Well put Yossi, well put.

Additionally, I'd like to point out an interesting article about how humans interpret written words. http://en.wikipedia.org/wiki/Typoglycemia

Removing the spacing between words effectively messes with the brains ability to easily interpret them, and also reinforces your points about lengthy names being bad for your mental health.

So many interesting points. Thank you.

#25 kragen on 06.13.14 at 11:35 am

atlant: yes, Smalltalk, even though its development started around 1970, used the older ASCII-1963 interpretations of ← and ↑ for _ and ^, which it interpreted, respectively, as assignment and return. ASCII-1963 didn't mandate lower-case, but it did leave a big open space for lower-case that ASCII-1967 filled in.

But why would a language whose first identified version was Smalltalk 72 in 1972 be using the ASCII-1963 character set instead of the ASCII-1967 character set? Probably because they wanted ← and ↑, and in 1972 using your own weird character set was a reasonable thing to do, even though looking back 42 years later (or 36 years later, when I wrote my comment above that you replied to) it seems like an obviously dumb idea. I mean, APL was still popular in 1972, IBM mainframes with EBCDIC were sort of dominant, PDP-10s could handle bytes of any size but usually used their own weird six-bit character set, and there were even UNIVAC mainframes using FIELDATA, although they were less popular than IBM's mainframes and DEC's mega-minis.

Smalltalk, also, was noted for its tendency to prioritize doing cool things over compatibility. And that's why it's still marginally relevant 42 years later, while EBCDIC, FIELDATA, UNIVAC, and PDP-10s and SIXBIT have been consigned to the dustbin of history.

#26 Yossi Kreinin on 06.14.14 at 5:13 am

…or "that's why it's only marginally relevant while worse languages from those days are still extremely relevant"… :)

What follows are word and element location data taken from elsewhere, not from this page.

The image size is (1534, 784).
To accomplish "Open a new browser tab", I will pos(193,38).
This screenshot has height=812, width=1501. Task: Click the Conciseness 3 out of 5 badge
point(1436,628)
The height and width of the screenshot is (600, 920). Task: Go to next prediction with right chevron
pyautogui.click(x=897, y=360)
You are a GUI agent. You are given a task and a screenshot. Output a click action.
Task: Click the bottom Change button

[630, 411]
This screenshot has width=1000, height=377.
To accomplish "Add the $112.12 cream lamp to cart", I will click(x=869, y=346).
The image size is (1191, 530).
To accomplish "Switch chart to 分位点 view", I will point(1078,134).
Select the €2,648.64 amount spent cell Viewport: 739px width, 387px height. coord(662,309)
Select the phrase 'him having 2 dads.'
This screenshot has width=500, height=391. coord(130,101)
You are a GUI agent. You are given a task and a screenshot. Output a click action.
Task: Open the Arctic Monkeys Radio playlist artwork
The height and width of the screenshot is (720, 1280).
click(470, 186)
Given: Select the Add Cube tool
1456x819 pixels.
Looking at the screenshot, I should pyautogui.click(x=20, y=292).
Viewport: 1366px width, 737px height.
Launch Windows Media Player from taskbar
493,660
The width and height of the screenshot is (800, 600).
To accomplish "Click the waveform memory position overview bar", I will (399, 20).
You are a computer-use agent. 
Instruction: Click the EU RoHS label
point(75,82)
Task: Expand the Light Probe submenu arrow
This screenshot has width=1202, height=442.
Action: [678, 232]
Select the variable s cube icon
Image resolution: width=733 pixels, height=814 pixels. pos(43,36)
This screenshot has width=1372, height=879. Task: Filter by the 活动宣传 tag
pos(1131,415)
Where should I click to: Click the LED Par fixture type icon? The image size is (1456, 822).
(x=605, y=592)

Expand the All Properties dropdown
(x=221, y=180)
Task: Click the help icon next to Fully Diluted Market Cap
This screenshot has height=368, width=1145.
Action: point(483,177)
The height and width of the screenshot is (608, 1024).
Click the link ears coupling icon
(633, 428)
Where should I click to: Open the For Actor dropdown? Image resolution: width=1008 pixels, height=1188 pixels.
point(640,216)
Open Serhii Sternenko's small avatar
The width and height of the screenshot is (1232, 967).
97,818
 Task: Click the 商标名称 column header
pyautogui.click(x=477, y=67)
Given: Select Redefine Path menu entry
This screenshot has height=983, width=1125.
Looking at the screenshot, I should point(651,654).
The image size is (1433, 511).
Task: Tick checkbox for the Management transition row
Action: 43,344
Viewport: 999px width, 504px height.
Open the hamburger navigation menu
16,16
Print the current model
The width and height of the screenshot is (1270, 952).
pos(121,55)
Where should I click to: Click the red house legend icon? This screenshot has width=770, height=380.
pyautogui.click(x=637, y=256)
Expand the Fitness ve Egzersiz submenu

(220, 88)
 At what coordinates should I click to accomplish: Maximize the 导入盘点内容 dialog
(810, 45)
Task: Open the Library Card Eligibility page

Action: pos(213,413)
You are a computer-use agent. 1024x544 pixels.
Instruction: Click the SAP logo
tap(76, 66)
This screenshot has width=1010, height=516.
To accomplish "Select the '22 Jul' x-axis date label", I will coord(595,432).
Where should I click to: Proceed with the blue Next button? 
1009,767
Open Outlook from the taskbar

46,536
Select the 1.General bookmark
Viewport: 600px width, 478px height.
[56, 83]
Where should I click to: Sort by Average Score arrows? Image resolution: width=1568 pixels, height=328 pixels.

#27 Luiz on 07.22.14 at 4:16 am

I "solve" the problem with the CamelCase by using custom text render that detects them on highlighting and change the colors intensity of the capitals, thus making it very easy to see the both word separated. I could put a space between the words, but I use a monospaced font and I don't bothered to play with the kerning.